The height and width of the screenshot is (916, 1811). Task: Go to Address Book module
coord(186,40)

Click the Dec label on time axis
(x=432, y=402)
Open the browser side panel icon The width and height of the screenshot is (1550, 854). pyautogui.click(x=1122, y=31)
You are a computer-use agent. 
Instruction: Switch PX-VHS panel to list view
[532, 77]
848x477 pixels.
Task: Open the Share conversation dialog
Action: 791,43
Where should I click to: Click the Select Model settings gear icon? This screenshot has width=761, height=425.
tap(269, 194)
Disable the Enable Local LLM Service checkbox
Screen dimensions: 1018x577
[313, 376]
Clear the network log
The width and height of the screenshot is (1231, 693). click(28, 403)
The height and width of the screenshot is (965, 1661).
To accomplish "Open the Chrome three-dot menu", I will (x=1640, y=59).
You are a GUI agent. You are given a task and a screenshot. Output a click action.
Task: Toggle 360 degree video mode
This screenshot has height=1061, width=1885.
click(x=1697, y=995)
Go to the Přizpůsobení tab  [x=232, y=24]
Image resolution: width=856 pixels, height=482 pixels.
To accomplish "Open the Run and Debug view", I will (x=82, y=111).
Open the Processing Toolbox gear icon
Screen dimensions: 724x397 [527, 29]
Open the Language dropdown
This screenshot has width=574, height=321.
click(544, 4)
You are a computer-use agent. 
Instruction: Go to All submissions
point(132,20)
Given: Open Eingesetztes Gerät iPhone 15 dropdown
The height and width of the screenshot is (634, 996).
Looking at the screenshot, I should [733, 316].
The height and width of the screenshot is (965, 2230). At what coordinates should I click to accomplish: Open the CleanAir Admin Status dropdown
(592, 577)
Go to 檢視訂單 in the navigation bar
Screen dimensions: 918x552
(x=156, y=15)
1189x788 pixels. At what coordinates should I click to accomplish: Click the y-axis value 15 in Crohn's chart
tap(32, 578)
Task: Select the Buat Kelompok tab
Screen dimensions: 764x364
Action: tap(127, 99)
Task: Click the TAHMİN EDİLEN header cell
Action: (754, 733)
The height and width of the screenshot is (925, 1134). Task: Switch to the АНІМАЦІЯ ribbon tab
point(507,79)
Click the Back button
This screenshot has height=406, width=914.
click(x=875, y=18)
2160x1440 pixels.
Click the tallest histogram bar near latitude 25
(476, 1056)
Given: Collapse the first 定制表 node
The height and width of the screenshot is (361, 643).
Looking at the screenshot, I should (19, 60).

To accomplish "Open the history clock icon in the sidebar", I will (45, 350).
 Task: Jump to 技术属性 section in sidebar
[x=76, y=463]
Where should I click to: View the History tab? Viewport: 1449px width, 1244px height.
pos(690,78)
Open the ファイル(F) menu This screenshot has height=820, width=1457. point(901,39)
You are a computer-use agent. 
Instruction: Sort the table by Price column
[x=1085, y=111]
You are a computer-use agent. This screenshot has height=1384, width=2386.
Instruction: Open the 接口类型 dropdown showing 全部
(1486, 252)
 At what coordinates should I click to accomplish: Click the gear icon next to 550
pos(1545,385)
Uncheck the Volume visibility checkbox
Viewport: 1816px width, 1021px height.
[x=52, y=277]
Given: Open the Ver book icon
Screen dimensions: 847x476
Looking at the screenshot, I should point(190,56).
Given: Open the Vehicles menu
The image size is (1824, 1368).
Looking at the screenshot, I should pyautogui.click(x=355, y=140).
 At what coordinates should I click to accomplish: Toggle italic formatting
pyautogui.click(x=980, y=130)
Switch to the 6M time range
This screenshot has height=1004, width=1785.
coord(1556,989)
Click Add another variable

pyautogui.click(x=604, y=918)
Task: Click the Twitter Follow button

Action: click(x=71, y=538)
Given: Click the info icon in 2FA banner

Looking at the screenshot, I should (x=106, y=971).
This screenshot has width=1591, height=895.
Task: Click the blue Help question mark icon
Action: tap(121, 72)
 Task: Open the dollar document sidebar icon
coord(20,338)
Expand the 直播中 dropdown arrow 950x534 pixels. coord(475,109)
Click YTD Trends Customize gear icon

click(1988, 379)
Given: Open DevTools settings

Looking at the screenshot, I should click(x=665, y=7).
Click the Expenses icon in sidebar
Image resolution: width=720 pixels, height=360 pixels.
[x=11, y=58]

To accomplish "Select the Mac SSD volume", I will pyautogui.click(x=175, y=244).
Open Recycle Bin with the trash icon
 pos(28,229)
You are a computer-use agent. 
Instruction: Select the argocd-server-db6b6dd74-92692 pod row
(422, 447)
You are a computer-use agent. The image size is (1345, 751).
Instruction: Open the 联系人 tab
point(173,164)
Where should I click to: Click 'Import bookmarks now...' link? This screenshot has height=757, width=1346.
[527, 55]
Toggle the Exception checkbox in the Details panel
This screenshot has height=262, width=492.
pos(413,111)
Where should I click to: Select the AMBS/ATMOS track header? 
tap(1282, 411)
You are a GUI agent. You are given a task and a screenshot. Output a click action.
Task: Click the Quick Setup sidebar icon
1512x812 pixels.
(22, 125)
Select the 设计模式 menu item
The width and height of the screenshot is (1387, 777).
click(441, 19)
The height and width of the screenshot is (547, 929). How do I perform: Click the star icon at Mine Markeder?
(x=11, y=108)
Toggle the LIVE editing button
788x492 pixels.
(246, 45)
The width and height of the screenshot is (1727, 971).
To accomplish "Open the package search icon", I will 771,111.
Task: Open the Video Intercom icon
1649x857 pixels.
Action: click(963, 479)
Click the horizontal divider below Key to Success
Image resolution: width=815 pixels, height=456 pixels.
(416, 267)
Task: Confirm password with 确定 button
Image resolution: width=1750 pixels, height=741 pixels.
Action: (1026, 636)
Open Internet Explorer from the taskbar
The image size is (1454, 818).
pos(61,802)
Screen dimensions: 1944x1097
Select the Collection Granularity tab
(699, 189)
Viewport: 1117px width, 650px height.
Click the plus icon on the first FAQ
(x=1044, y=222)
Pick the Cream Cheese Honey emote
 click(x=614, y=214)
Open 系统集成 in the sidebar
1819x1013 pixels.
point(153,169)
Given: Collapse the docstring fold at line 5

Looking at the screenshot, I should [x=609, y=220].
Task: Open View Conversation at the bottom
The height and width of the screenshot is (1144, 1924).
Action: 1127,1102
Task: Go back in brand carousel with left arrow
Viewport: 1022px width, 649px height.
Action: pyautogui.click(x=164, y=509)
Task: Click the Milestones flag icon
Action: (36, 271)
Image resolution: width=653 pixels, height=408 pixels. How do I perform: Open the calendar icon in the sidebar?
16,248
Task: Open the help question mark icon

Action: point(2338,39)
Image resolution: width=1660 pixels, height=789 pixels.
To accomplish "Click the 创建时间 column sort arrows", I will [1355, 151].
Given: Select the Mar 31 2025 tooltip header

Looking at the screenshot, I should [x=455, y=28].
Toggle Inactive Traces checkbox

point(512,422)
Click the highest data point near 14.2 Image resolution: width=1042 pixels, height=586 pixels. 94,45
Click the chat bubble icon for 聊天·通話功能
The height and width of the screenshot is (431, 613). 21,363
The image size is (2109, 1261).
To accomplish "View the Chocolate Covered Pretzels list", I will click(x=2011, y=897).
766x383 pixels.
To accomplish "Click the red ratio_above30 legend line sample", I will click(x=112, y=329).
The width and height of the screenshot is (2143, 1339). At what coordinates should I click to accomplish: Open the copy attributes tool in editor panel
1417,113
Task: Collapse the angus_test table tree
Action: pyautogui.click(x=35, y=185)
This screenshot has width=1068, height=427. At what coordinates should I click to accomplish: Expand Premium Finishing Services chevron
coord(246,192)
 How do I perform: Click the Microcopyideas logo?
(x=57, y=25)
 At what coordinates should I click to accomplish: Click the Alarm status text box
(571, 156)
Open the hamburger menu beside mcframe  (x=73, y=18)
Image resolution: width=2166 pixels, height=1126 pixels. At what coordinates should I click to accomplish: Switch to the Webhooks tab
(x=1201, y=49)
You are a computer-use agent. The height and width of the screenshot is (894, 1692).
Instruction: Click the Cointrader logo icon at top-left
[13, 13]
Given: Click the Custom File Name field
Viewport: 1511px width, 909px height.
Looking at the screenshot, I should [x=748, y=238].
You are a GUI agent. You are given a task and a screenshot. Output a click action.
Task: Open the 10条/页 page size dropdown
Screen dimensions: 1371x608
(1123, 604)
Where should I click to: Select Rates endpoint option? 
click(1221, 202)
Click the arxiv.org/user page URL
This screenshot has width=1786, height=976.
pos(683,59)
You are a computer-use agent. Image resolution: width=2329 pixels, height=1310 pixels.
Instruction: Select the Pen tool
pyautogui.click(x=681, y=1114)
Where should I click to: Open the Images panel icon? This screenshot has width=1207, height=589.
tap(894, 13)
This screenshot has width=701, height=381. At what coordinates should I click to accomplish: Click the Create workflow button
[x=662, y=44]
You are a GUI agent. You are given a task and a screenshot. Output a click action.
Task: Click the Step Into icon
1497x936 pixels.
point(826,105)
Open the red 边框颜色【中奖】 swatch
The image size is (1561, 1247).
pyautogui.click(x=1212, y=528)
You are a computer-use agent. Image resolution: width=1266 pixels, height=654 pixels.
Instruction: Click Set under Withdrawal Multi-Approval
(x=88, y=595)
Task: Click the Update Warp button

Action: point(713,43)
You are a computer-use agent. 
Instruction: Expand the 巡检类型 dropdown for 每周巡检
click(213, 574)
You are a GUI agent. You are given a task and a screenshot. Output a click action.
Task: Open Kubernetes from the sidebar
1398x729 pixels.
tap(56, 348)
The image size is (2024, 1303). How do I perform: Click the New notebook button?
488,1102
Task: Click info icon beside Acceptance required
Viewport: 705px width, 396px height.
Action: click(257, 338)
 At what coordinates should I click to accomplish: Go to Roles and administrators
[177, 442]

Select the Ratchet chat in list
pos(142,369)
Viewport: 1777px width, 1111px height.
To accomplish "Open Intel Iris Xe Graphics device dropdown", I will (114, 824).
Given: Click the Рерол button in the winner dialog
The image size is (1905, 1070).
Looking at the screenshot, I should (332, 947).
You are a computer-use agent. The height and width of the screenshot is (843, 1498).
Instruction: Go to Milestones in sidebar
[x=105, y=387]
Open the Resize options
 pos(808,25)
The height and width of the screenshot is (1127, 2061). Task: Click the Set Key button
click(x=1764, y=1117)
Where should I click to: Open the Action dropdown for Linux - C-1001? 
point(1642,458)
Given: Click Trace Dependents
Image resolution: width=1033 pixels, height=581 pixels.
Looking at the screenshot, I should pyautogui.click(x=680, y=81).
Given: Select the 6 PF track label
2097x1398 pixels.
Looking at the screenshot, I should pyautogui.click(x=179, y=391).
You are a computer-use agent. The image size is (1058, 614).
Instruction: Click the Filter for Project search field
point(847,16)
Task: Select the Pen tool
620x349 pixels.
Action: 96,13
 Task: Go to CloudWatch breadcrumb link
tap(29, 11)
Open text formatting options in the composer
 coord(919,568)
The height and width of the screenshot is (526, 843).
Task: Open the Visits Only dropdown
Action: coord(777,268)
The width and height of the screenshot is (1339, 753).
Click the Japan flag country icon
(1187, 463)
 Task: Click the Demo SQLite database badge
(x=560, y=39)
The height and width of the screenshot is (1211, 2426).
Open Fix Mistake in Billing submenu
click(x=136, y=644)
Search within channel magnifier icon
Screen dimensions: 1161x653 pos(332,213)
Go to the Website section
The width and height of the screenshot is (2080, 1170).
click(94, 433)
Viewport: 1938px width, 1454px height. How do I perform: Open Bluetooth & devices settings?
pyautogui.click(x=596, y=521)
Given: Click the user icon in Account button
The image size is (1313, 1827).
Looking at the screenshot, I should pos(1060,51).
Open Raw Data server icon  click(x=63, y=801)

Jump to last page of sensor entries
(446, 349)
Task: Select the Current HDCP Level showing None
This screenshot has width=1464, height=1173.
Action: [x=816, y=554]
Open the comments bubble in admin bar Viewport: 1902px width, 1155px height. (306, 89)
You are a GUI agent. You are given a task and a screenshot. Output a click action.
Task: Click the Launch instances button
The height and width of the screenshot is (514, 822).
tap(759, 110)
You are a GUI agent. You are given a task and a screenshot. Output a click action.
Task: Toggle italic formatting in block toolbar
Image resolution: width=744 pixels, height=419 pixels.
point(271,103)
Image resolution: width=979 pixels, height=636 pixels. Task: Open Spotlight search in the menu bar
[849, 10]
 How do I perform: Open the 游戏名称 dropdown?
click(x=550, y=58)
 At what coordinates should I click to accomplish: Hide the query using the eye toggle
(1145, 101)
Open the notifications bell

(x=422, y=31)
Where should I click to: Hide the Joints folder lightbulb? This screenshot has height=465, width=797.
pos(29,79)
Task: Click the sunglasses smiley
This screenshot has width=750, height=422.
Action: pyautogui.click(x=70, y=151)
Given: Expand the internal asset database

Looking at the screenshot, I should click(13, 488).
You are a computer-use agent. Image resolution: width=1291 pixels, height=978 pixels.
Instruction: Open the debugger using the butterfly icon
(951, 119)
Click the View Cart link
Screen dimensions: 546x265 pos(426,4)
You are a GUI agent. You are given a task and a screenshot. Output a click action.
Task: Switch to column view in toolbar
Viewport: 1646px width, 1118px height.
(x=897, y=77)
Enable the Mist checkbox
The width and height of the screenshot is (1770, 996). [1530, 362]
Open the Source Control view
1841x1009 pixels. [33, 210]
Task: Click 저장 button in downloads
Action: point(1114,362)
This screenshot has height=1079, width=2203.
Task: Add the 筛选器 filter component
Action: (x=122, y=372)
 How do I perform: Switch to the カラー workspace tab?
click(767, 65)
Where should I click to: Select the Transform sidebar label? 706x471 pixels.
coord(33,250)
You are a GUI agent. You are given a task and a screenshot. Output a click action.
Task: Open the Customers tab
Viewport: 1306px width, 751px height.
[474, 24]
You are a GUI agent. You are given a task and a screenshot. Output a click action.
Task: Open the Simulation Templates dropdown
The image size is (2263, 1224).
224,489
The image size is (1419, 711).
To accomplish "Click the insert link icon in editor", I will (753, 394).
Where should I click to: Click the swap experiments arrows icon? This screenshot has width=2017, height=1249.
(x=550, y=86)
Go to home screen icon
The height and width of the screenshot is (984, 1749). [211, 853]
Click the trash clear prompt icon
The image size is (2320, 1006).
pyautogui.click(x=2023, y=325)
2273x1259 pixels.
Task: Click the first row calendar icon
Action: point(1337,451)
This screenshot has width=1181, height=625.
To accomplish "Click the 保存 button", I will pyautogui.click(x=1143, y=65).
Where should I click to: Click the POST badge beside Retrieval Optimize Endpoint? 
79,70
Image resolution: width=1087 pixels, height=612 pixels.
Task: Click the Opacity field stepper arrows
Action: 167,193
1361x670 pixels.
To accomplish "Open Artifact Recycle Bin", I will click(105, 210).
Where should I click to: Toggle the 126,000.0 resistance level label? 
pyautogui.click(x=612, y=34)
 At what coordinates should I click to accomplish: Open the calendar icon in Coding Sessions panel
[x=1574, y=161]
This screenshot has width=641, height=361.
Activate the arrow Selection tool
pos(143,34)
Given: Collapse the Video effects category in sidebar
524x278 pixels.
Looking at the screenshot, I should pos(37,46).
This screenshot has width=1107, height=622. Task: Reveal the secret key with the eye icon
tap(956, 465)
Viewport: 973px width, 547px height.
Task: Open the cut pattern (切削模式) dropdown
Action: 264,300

——————

Instructions to follow:
Identify the lines in the entries above that contain "user", then copy them out.

Answer to this problem:
Click the arxiv.org/user page URL
Given: Click the user icon in Account button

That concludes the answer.